Религия у метамодернистов называется последней ступенью перед Вечностью, а искусство призвано исполнять сакральную природу установления возвышенной связи. Мы видим полную противоположность постмодернистской бессмыслице, культивации порока, отказу от Бога противопоставляется поиск и соединение с Ним.
Русский метамодернизм расширяет горизонт личности, устремляет его к недостижимой Вечности. В какой-то степени это и секуляризованное христианство, и в то же время очеловеченная форма, «мета», вновь готовые к принятию Христа.
В чем принципиальный кризис личности постмодерниста? Нет выхода.

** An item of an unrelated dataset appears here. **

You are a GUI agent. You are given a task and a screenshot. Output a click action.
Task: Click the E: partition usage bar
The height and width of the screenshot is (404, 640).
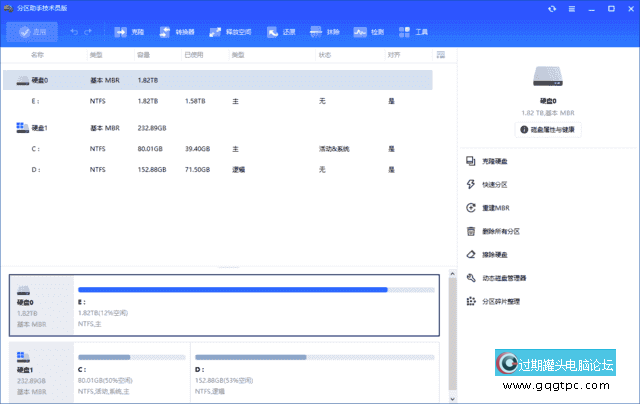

Потому что к незыблемым ценностям принято относиться с иронией и скепсисом, соответственно, все действия человека созвучны данной установке. Удовлетворение плоти, главенство материального мертвят душу. Человек перестает понимать, зачем он живет. Но и вырваться за пределы своего бездуховного загона ему тяжело, ведь общество и СМИ прямо и косвенно, через пропаганду или декорации событий, транслирует человеку «нужную» модель жизни. Кризис наступает от того, что душа-христианка конфликтует с зомбированным грехом разумом. Наступает разрушение личности. Цинизм и отчуждение постмодернизма дошли до точки, и маятник предела человеческого терпения качнулся в противоположную сторону. В обществе просыпается потребность в вечных истинах.
Постмодерн, однако, не сдается и сдаваться не собирается. Скорее, появляется критическая масса людей, для которых сложившаяся система общественных установок неприемлема. Христианин в подобном состоянии, правда, находится на протяжении всей истории Церкви. Другое дело, что времена могут быть абсолютно разными по степени напряженности.
За подъемом и расцветом, как правило, следует закат и беззаботный сон, предшествующий катастрофе. Но мы видим, что в России и в мире возникло и развивается серьезное движение дауншифтеров (не обошедшее стороной православных христиан). Люди срываются с «насиженных» комфортных мест и переезжают в деревню, создают общины единомышленников, стремятся в жизни к гармонии и минимализму. Очевидно, что на подобный шаг человека толкает тупик постмодерна, безвыходный темный лабиринт, из которого невозможно выбраться.
Христиане всегда имели как минимум желание уединенной аскетичной жизни, на лоне природы с возможностью мерной молитвы и труда. Отшельничество – максима христианского дауншифтинга. Мир не изменится, но человек способен изменить себя и свою жизнь. «Стяжи дух мирен» – формула духовного аристократизма, когда человеку предлагается не разменивать свою внутреннюю Вечность на суетное, а искать подлинных плодов Жизни. И есть ощущение, что нарождающийся метамодерн подводит человека к этому.
Новая эпоха пытается соотнести вечные ценности – Бога, христианскую нравственность – с существующей реальностью. Метамодернизм предлагает постоянно ускользающую цель запредельного как ориентир по жизни. Иными словами, это недосягаемое Царство Небесное, к которому человек призван двигаться на протяжении всей земной жизни.
Безусловно, метамодернисты лишь создатели сущностей, измышлений человеческих. Бог давно показал мiру Истину и Смысл. Но посмотрите, насколько диаметрально противоположна позиция метамодернистов по отношению к своим предшественникам, провозгласившим абсурд и иронию, а вслед за ними отказ от привычных ценностей и саморазрушение, негласной идеей человечества.
Человек XXI века вновь ищет Бога. Лицемерие постмодерниста, убеждающего всех и вся, что ему не нужен Бог, сменяется временем новой искренности, когда человек говорит: я не могу без Бога. Он нужен мне как воздух. И эта мысль – воодушевляет.
Метамодернизм (англ. Metamodernism) — понятие, отражающее изменения и состояние культуры с начала 1990-х годов до настоящего времени и пришедшее на смену понятию постмодернизм. Термин ввели в 2010 году голландские ученые и философы Тимотеус Вермюлен и Робин ван ден Аккер в своем эссе «Заметки о метамодернизме», которое впоследствии было опубликовано на сайте основанного ими одноименного проекта. В качестве синонима используют термин постпостмодернизм.